*** Block opens ***

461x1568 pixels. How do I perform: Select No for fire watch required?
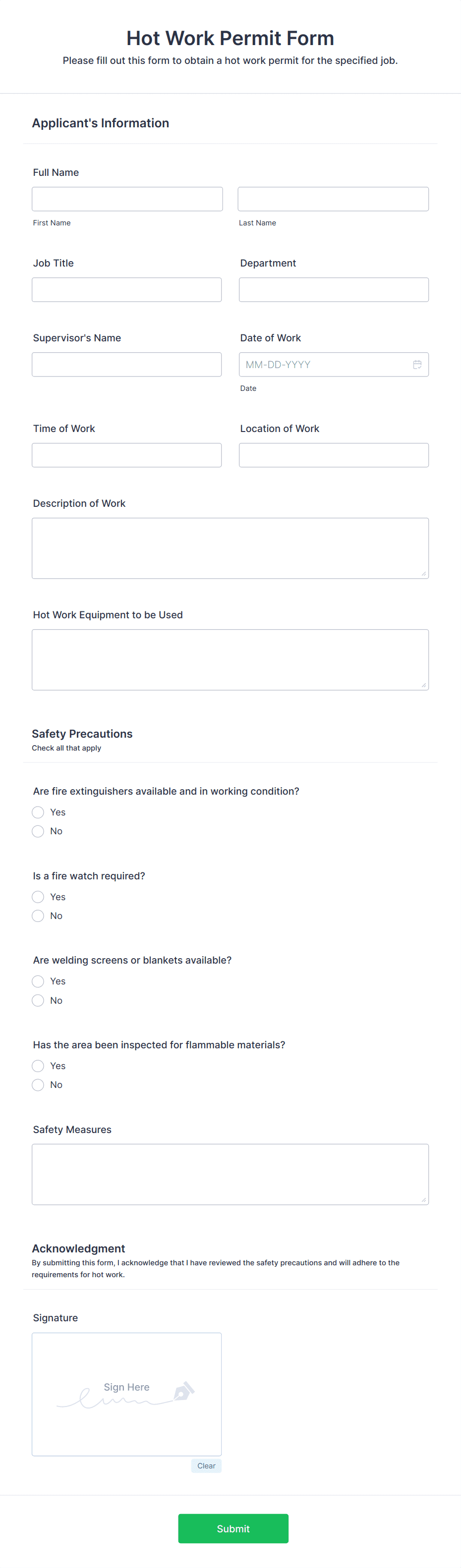click(x=38, y=916)
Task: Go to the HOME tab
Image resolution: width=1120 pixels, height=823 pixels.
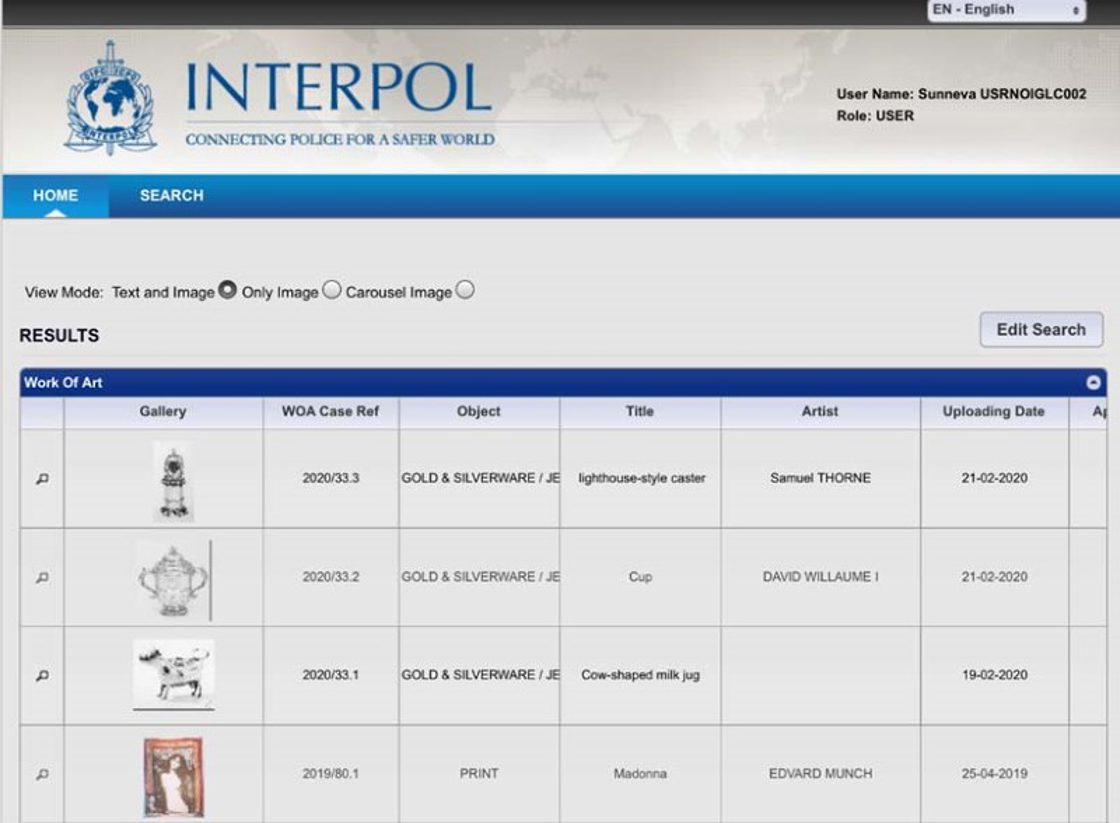Action: (55, 196)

*** Block closes ***

■ Required action:
Line by line, restate the data above exactly as it stands, minus the pictures.

■ Exercise response:
461x1568 pixels. How do I perform: Select No for fire watch required?
click(x=38, y=916)
Task: Go to the HOME tab
Image resolution: width=1120 pixels, height=823 pixels.
Action: (55, 196)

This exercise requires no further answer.